AUFGABEN
**A.** Schreibe aus dem Text über Yo La Tengo eine Passage wörtlich ab: Beginne bei den Worten „Gleich mehrere Alben“ und höre nach „Zeit umso mehr.“ auf.
**B.** Setze den Text über Yo La Tengo nach seinem letzten Satz mit dem nächsten Absatz fort.

Records Revisited: Yo La Tengo – And Then Nothing Turned Itself Inside-out (2000)

21.02.2025
Leise, verschroben, ungreifbar: Am 22. Februar 2000 erschien »And Then Nothing Turned Itself Inside Out« von Yo La Tengo. Ein Album mit einem Sound, der komplett aus der Zeit fiel. Bis heute lässt sich die Platte des Trios aus New Jersey nur schwer einordnen.

Gleich mehrere Alben weisen im Jahr 2000 in die Zukunft. Radiohead erzählten auf »Kid A« von der technologischen Kälte, Godspeed You! Black Emperor beschwörten mit »Lift Yr. Skinny Fists Like Antennas to Heaven!« den Weltuntergang, The Avalanches erstellten mit »Since I Left You« eine manisch optimistische Soundcollage, Erykah Badu und D’Angelo hoben Neo-Soul in ungeahnte Höhen und von Outkast fangen wir gar nicht erst an. All diese Künstler haben sich mit ihren Alben in die Musikgeschichte geschrieben und das Jahr 2000 geprägt. Yo La Tengo haben dies nicht getan. Oder nur bedingt. Und gerade deswegen lohnt sich ihr Album aus dieser Zeit umso mehr.

QUELLENAUSZUG
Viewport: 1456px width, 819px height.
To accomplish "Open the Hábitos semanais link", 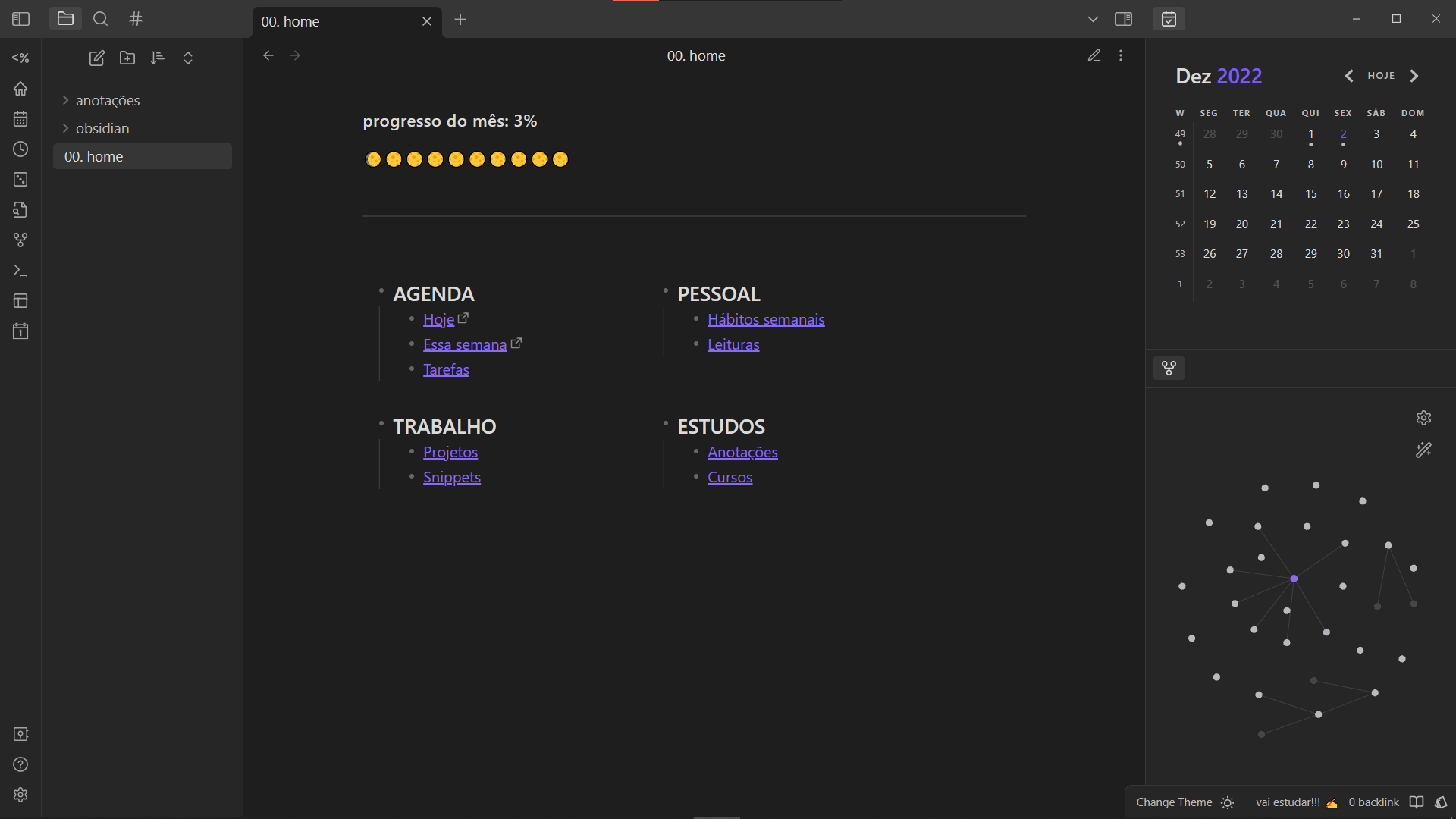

LÖSUNGEN
**A.**
Gleich mehrere Alben weisen im Jahr 2000 in die Zukunft. Radiohead erzählten auf »Kid A« von der technologischen Kälte, Godspeed You! Black Emperor beschwörten mit »Lift Yr. Skinny Fists Like Antennas to Heaven!« den Weltuntergang, The Avalanches erstellten mit »Since I Left You« eine manisch optimistische Soundcollage, Erykah Badu und D’Angelo hoben Neo-Soul in ungeahnte Höhen und von Outkast fangen wir gar nicht erst an. All diese Künstler haben sich mit ihren Alben in die Musikgeschichte geschrieben und das Jahr 2000 geprägt. Yo La Tengo haben dies nicht getan. Oder nur bedingt. Und gerade deswegen lohnt sich ihr Album aus dieser Zeit umso mehr.

**B.**
Die Band veröffentlichte damals mit »And Then Nothing Turned Itself Inside-Out« ihr bereits neuntes Album. Yo La Tengo galten (und gelten) als Lieblinge der Musikkritiker und Plattenladenbesitzer. Bis dahin spielten sie einen Sound aus Indie, Noise Rock und Dream Pop, der mit den Jahren diverser und offener wurde. Vergleiche zu Sonic Youth und Pavement sind bis heute nicht verkehrt. Doch muteten Yo La Tengo stets braver, aufgeräumter und unaufgeregter an. Mit »And Then Nothing Turned Itself Inside-Out« erweiterten sie diesen Sound, in dem sie ihn in sich kehrten.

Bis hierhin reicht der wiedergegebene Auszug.